_WORK TASK_:
Repeat the data exactly, please.

_RECORDS FOR PROCESSING_:
________________________________________

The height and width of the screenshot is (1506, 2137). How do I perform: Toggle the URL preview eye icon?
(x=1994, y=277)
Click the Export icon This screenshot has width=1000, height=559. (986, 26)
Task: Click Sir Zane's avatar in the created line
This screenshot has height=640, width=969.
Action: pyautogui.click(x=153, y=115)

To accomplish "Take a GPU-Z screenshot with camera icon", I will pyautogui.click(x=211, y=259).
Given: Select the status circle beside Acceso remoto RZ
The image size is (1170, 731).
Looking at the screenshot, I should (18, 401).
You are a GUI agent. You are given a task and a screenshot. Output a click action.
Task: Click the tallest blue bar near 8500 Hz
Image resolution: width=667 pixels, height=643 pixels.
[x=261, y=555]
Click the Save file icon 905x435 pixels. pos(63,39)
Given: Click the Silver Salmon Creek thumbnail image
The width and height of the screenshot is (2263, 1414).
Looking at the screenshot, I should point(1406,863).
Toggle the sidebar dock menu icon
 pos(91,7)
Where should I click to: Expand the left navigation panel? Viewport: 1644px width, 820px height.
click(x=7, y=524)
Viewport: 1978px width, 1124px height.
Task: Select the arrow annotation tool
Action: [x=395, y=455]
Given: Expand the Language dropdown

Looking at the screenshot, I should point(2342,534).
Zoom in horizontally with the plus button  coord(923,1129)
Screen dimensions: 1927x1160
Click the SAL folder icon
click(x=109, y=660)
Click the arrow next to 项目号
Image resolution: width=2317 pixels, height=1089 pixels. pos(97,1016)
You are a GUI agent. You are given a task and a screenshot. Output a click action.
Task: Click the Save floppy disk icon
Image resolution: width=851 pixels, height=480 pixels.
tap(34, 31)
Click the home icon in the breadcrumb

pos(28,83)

________________________________________

_RESPONSE AREA_:
The height and width of the screenshot is (1506, 2137). How do I perform: Toggle the URL preview eye icon?
(x=1994, y=277)
Click the Export icon This screenshot has width=1000, height=559. (986, 26)
Task: Click Sir Zane's avatar in the created line
This screenshot has height=640, width=969.
Action: pyautogui.click(x=153, y=115)

To accomplish "Take a GPU-Z screenshot with camera icon", I will pyautogui.click(x=211, y=259).
Given: Select the status circle beside Acceso remoto RZ
The image size is (1170, 731).
Looking at the screenshot, I should (18, 401).
You are a GUI agent. You are given a task and a screenshot. Output a click action.
Task: Click the tallest blue bar near 8500 Hz
Image resolution: width=667 pixels, height=643 pixels.
[x=261, y=555]
Click the Save file icon 905x435 pixels. pos(63,39)
Given: Click the Silver Salmon Creek thumbnail image
The width and height of the screenshot is (2263, 1414).
Looking at the screenshot, I should point(1406,863).
Toggle the sidebar dock menu icon
 pos(91,7)
Where should I click to: Expand the left navigation panel? Viewport: 1644px width, 820px height.
click(x=7, y=524)
Viewport: 1978px width, 1124px height.
Task: Select the arrow annotation tool
Action: [x=395, y=455]
Given: Expand the Language dropdown

Looking at the screenshot, I should point(2342,534).
Zoom in horizontally with the plus button  coord(923,1129)
Screen dimensions: 1927x1160
Click the SAL folder icon
click(x=109, y=660)
Click the arrow next to 项目号
Image resolution: width=2317 pixels, height=1089 pixels. pos(97,1016)
You are a GUI agent. You are given a task and a screenshot. Output a click action.
Task: Click the Save floppy disk icon
Image resolution: width=851 pixels, height=480 pixels.
tap(34, 31)
Click the home icon in the breadcrumb

pos(28,83)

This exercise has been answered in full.